* TASK DIRECTIONS *
Transcribe only the lines in the data below falling between the line with "1403x840 pixels." and the line with "the ppapi_player.plugin Lego", including those two lines, and leave out any picture.

* MATERIAL PROVIDED *
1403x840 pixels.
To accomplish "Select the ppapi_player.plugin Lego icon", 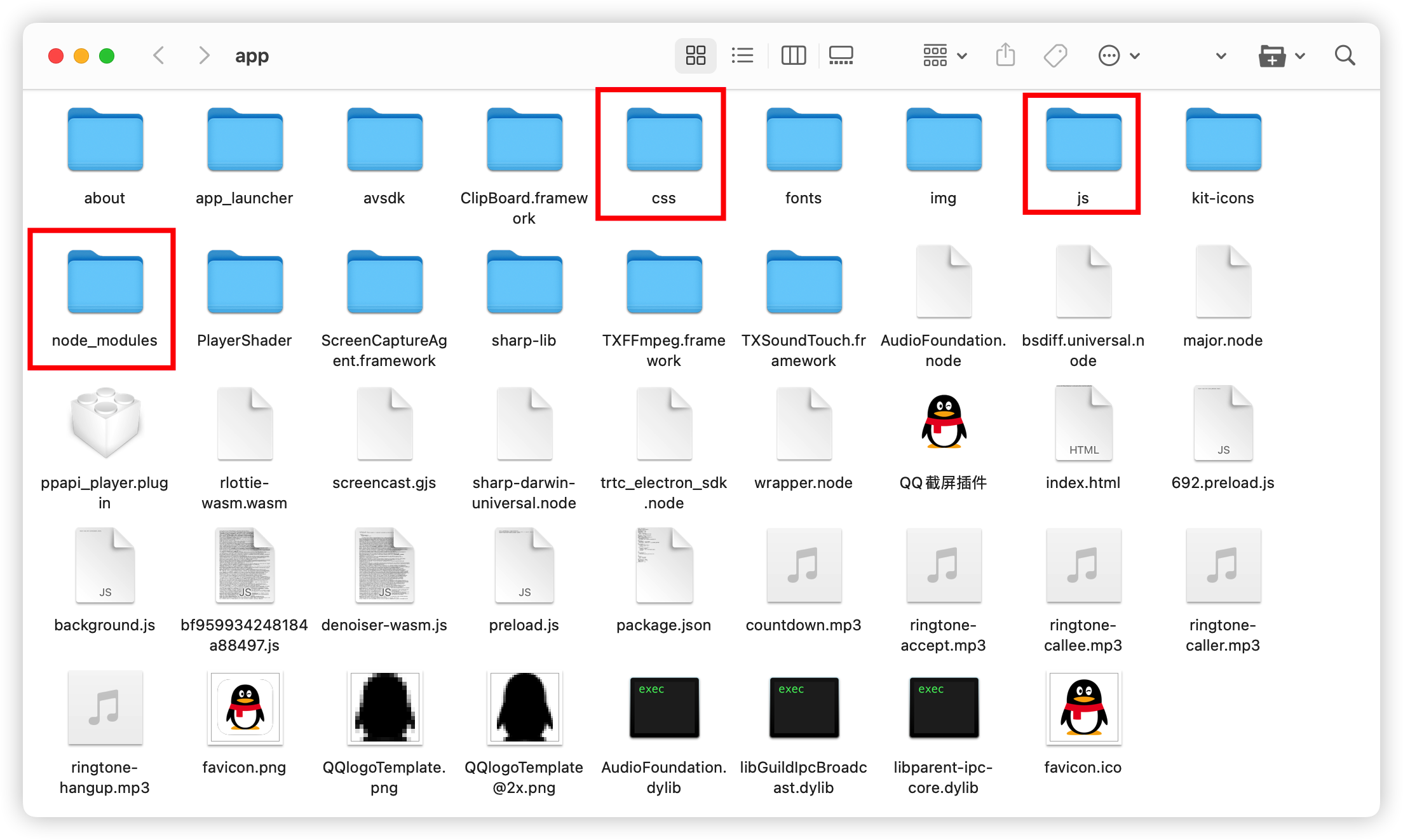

==

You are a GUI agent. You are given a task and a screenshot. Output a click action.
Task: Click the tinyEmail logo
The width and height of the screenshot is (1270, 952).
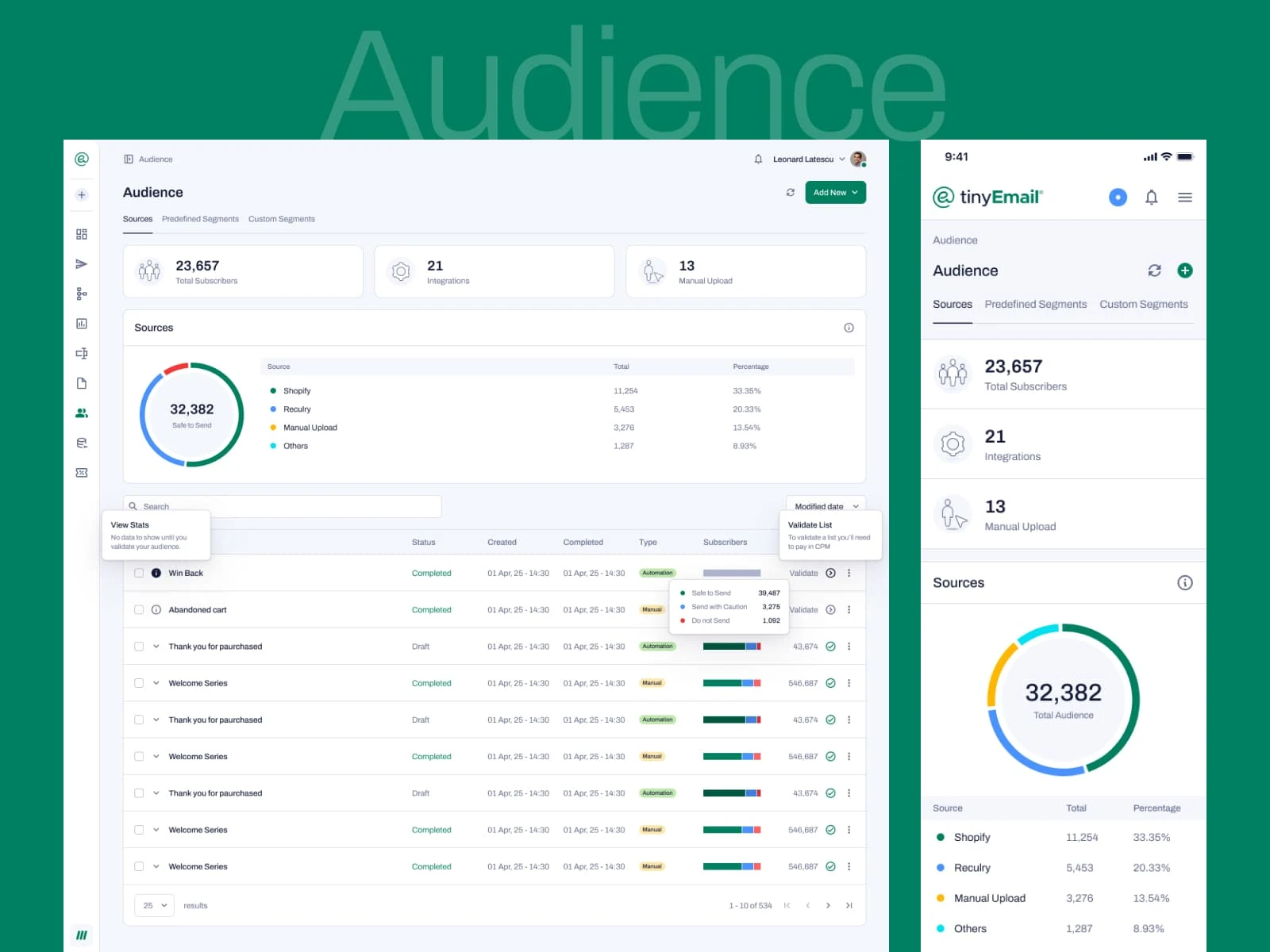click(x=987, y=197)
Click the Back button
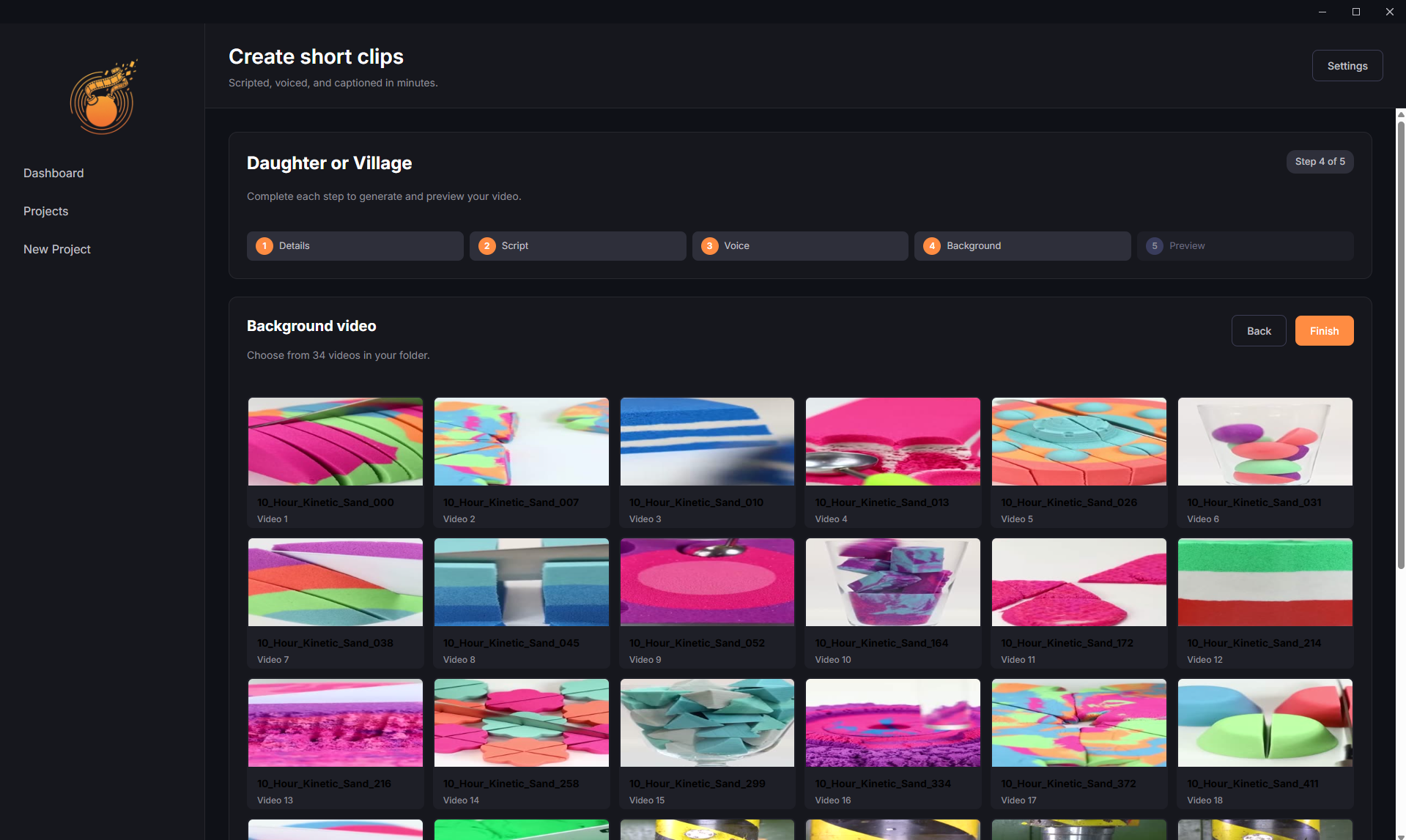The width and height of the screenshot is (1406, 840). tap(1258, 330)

...

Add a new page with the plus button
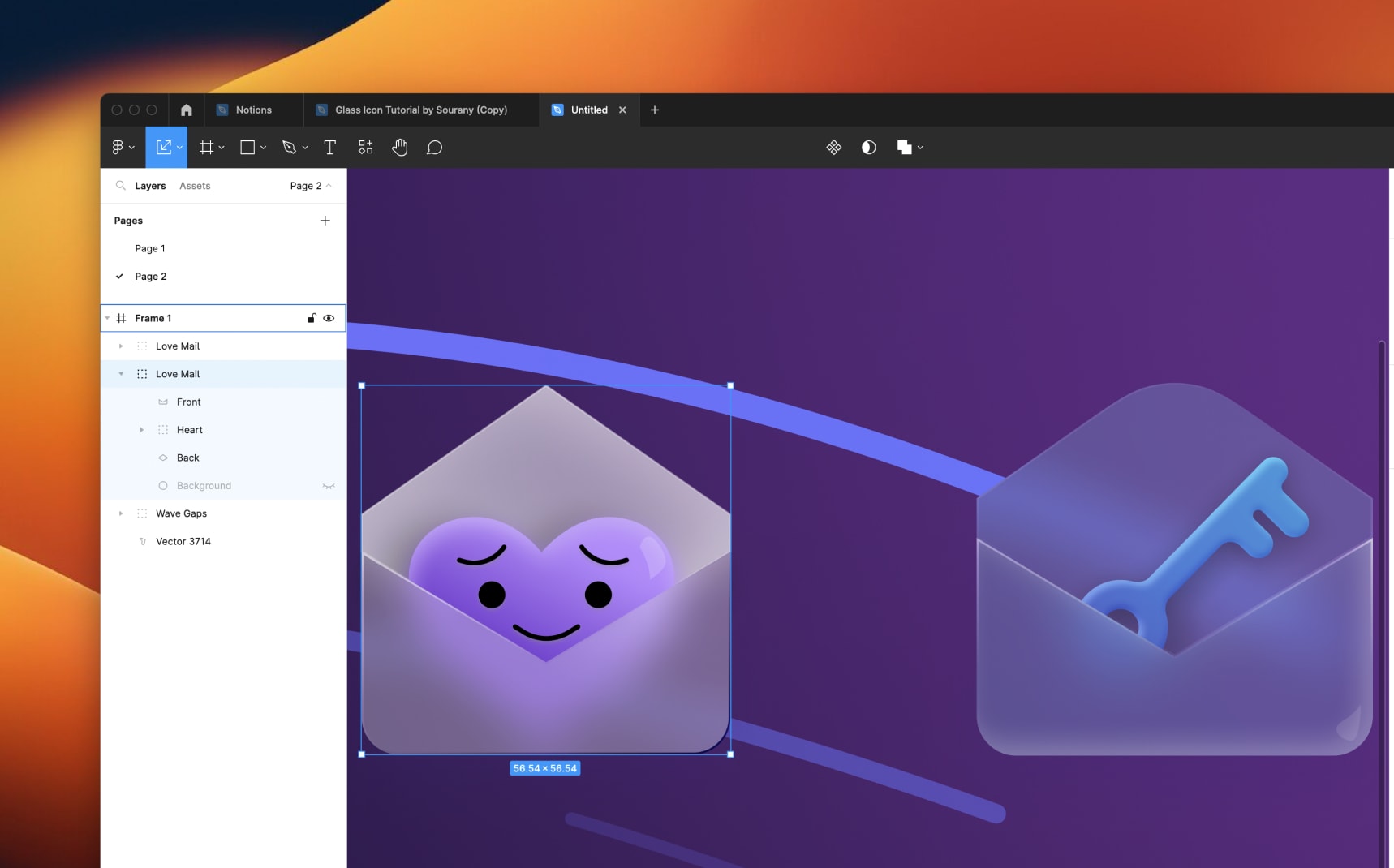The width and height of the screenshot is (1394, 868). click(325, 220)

* SOLUTION *
1403x840 pixels.
To accomplish "Select the ppapi_player.plugin Lego icon", 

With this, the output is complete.